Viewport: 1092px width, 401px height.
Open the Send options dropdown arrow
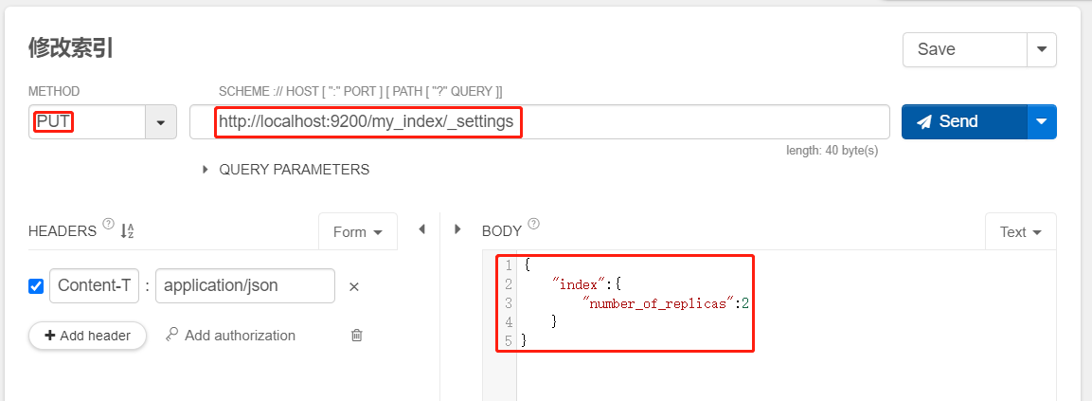(x=1042, y=121)
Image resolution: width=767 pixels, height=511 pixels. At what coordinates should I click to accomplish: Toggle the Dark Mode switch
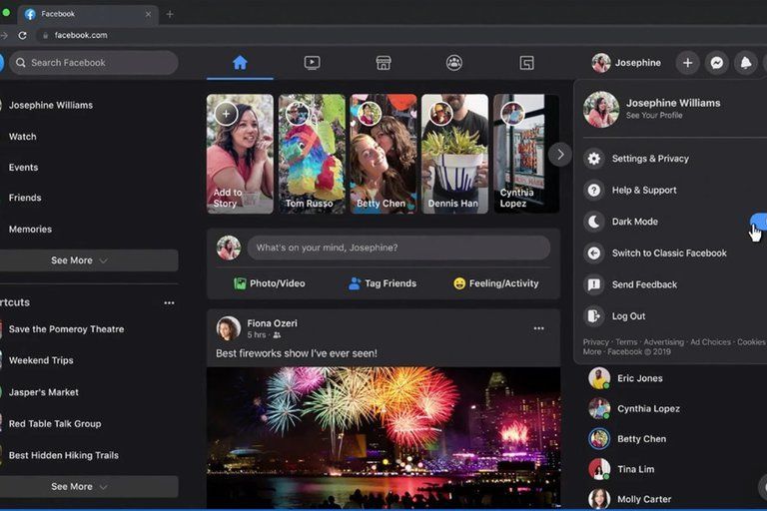[758, 222]
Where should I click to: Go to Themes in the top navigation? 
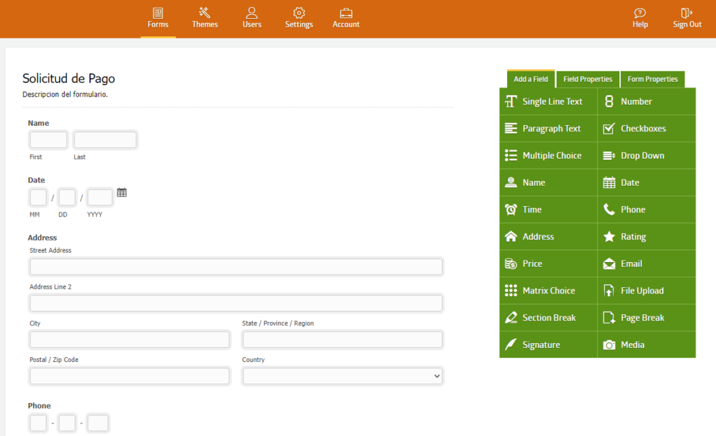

### EXERCISE OBJECTIVE
Retype the listing above exactly, pictures excluded.

### OUTPUT OF THE EXERCISE
Viewport: 1092px width, 401px height.
Open the Send options dropdown arrow
(x=1042, y=121)
Image resolution: width=767 pixels, height=511 pixels. At what coordinates should I click to accomplish: Toggle the Dark Mode switch
[758, 222]
Where should I click to: Go to Themes in the top navigation? 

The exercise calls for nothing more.